INTRODUCTION & BACKGROUND
Could you introduce yourself in a few words ?
I’m a researcher with a background in applied statistics and data science, working at the intersection of machine learning and healthcare. I’m interested in building models that can learn from real-world clinical data, which are often messy, multimodal, and incomplete, while staying rigorous and useful for medical applications.
What led you to become interested in artificial intelligence ?
It was a gradual process. I first explored what statistics can do - how far careful modeling, inference, and classical machine learning can take you (and in many ways, classical ML is really an extension of statistics). As I worked with more complex and high-dimensional data, I became increasingly interested in AI methods that can learn richer representations and capture non-linear patterns, while still keeping the statistical mindset of rigor, robustness, and generalization.

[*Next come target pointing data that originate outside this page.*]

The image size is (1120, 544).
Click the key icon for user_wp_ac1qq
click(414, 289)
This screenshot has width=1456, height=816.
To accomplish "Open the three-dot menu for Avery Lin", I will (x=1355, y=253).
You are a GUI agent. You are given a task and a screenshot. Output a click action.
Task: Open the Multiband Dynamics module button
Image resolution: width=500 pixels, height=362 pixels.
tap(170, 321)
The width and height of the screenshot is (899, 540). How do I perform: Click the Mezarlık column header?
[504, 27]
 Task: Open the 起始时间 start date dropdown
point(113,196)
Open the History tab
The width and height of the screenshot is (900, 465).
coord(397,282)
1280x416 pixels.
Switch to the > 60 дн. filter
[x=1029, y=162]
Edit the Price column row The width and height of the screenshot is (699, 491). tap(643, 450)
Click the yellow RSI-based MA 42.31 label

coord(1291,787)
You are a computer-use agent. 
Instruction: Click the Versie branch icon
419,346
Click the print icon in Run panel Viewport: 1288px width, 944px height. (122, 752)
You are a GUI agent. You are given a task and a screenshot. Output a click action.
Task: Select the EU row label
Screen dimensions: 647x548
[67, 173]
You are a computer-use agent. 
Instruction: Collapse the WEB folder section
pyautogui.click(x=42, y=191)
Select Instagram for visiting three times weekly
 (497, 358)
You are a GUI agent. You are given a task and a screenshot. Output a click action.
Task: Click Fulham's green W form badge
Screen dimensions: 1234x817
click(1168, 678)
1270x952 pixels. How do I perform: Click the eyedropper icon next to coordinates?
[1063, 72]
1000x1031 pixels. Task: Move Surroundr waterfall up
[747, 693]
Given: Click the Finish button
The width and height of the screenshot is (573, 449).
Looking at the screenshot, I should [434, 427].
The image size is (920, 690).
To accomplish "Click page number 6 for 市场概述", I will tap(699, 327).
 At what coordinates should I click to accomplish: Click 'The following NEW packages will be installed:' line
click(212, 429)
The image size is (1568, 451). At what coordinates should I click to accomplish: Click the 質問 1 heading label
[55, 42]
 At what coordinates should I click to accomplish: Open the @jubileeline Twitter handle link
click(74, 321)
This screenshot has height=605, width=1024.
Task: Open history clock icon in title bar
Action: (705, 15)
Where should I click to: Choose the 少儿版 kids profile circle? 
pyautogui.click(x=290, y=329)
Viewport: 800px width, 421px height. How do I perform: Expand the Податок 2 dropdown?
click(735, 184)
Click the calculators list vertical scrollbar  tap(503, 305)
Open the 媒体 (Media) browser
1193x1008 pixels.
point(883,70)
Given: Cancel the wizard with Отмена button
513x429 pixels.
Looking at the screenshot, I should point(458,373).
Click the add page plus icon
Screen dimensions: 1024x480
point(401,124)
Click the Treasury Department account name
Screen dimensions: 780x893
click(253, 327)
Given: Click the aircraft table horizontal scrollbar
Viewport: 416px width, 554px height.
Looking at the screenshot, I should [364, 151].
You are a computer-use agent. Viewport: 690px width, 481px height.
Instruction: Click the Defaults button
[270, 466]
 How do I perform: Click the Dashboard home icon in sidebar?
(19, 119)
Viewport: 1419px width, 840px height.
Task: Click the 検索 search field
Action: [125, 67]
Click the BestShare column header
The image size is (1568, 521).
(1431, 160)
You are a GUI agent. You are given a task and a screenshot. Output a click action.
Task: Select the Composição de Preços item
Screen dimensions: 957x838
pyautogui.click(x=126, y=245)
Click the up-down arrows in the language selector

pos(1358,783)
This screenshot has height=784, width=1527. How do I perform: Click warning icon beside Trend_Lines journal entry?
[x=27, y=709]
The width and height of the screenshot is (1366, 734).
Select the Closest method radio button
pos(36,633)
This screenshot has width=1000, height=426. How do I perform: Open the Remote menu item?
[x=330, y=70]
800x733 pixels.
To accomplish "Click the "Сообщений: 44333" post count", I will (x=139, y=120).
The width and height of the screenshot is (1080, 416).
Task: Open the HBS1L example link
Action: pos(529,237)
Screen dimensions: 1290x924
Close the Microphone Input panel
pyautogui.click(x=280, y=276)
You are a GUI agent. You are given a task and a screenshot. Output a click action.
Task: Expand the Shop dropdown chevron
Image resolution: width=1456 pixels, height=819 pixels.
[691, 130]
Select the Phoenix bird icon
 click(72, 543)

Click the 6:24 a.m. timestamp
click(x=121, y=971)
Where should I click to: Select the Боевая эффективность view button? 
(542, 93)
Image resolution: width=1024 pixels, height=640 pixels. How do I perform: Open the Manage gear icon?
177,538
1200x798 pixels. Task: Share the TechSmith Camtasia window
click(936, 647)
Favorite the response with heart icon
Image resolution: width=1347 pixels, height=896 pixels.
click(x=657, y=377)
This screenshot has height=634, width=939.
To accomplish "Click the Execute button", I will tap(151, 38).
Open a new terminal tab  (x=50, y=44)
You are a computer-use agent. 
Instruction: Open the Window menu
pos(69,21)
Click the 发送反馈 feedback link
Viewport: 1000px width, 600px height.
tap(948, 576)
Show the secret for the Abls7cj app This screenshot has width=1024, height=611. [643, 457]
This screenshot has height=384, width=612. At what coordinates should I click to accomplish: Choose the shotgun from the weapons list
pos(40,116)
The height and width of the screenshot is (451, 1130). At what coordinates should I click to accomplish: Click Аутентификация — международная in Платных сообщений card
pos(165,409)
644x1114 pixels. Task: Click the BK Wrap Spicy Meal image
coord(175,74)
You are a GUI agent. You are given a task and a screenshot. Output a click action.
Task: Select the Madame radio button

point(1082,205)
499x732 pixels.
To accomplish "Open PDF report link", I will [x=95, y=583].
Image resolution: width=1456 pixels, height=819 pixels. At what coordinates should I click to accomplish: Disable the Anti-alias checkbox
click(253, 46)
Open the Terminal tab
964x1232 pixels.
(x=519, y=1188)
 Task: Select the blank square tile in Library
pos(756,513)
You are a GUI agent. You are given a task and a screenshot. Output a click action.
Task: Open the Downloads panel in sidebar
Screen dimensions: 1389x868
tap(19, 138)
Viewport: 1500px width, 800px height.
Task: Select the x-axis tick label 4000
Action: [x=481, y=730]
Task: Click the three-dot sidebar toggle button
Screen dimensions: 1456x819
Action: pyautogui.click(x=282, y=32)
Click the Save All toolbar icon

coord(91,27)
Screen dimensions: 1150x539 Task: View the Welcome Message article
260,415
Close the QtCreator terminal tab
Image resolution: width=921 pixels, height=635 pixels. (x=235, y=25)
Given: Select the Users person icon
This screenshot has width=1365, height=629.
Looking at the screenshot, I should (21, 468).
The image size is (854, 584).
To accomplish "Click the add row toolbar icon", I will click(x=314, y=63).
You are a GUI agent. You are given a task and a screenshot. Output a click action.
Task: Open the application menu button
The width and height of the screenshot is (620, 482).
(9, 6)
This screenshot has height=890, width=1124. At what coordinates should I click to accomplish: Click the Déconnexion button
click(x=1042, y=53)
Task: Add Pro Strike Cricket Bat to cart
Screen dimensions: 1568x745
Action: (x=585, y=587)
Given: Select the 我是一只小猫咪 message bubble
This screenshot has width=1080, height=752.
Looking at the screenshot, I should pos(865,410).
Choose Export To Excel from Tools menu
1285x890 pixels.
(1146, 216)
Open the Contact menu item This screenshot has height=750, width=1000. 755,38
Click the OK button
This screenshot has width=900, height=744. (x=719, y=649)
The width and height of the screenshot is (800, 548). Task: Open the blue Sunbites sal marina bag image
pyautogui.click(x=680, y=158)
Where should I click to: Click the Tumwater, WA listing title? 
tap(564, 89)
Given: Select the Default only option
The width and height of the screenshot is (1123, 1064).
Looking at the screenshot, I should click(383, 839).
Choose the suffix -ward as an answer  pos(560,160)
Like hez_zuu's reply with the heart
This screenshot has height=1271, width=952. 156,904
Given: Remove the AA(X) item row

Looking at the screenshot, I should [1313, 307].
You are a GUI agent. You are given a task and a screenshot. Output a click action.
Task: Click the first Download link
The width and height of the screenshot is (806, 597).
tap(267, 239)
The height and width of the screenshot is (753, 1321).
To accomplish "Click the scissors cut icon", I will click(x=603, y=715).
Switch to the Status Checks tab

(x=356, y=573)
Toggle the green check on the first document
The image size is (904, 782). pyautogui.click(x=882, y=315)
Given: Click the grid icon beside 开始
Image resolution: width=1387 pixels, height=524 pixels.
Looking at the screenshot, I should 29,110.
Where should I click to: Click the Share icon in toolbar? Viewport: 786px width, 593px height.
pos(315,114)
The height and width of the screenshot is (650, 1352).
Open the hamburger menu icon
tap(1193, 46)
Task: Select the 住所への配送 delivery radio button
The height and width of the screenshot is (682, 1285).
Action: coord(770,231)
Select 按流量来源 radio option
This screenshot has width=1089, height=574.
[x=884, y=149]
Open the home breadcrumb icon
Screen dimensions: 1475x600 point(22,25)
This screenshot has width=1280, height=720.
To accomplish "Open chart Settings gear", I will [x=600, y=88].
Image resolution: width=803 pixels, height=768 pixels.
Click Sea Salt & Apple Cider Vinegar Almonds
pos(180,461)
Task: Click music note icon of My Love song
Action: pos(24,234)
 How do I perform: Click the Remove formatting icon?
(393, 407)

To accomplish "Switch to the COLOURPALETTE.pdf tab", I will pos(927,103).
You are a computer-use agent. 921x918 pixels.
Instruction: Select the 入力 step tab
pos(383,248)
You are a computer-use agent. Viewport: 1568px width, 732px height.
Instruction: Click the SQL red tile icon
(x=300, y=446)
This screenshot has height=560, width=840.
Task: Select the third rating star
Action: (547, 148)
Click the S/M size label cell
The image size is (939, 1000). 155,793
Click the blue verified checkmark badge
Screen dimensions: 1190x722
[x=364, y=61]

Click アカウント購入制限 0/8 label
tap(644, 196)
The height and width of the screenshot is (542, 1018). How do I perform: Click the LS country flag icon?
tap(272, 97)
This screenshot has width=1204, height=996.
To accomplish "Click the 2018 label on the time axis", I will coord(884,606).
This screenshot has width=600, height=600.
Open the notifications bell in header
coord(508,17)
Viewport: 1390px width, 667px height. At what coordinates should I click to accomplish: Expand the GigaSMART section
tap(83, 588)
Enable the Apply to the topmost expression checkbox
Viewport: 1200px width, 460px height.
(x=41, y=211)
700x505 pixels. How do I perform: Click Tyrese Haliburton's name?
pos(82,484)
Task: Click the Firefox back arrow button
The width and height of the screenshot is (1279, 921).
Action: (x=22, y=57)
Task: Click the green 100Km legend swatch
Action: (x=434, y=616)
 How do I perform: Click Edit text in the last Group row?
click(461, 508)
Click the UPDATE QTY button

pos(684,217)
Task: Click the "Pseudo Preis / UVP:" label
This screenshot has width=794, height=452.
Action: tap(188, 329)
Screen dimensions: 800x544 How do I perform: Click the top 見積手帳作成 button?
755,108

How would you describe your PhD research topic to someone outside your field ?
Hospitals collect a lot of information about patients over time such as diagnoses, medications, lab tests, imaging, notes, but it’s scattered, incomplete, and irregular. My PhD focuses on building AI that can combine these different sources, handle missing information, and learn which patients are similar to each other dynamically, in order to better predict outcomes like deterioration, readmission, or treatment response.
CORE OF THE PROJECT
What is the main objective of your research ?
The main objective is to develop a time-aware graph learning framework for healthcare data that can jointly: a) learn an evolving patient similarity graph (instead of using a fixed, predefined one), b) impute missing modalities/features directly within the model, and c) learn robust patient representations optimized end-to-end for downstream clinical prediction tasks (e.g., hospitalization risk, disease progression, treatment response).
Which methods or approaches do you use ?
My work relies on graph representation learning and graph neural networks (GNNs), with a focus on :
○ Graph structure learning (learning edges and sparsity patterns during training rather than relying on kNN graphs)
○ Graph-based multimodal imputation (e.g., graph autoencoders, diffusion-based generative models)
○ Temporal and dynamic graph modeling to represent irregular clinical events and capture recency and ordering effects
○ Careful evaluation on real clinical settings, with attention to robustness, missingness, and generalization
Why do you consider this research topic important for the future of AI ?
Healthcare exposes many of AI’s hardest and most important challenges: missing data, shift across hospitals, irregular time, multimodality, and the need for reliability. If AI can learn structured representations in this setting, it pushes the field toward models that are not only accurate but also robust and adaptable. More broadly, learning dynamic relational structure from data is a key frontier for AI beyond pattern recognition: it’s about learning how data points relate, not just learning from them independently.
COLLABORATION & ECOSYSTEM
Which institutions, laboratories, or partners do you collaborate with ?
I collaborate with teams across DATAIA (CentraleSupélec / Inria OPIS / Université Paris-Saclay) and PRAIRIE (Université Paris Cité), including the Institut Imagine and its Clinical Bioinformatics group, under the supervision of Fragkiskos Malliaros, Nora Ouzir and Anita Burgun. The project is designed to bridge methodological research in graph ML with clinically grounded questions and datasets.
How do you view collaborations between different clusters and research domains ?
They’re essential especially in healthcare because the hardest problems are rarely purely “AI problems.” Progress depends on aligning real clinical needs, data realities, and methodological innovation. Interdisciplinary collaboration also improves research quality: it forces clearer assumptions, better evaluation protocols, and a stronger focus on what will actually work outside the lab.
IMPACT & SOCIETY
In your view, what are the ethical or societal implications of your research ?
Learning from EHR data raises major questions around privacy, fairness, bias, and accountability. Models trained on historical clinical data can inherit systemic biases, and missingness is often not random (it can reflect access to care). My work aims to explicitly model missingness and uncertainty rather than ignoring it, and to emphasize evaluation practices that are meaningful for clinical deployment such as robustness across subgroups, sensitivity to data shifts, and transparent reporting of limitations.
How do you see the role of AI in addressing major contemporary challenges ?
AI can be a powerful accelerator when used responsibly : it can help allocate resources, personalize interventions, and extract insights from complex data. In health specifically, its potential is huge for early risk detection and decision support but only if we prioritize reliability, validation, and governance. More broadly, AI can also strengthen scientific culture by enabling reproducible pipelines, open-source tools, and collaborative research that lowers the barrier to entry.
VISION & INSPIRATION
What advice would you give to future PhD students considering a career in research ?
Pick a problem you genuinely care about, because motivation matters over years and not weeks.
If you had to summarise your approach to research in one sentence, what would it be ?
I aim to develop methods that are both theoretically grounded and practically useful, by designing models that respect the structure and imperfections of real clinical data.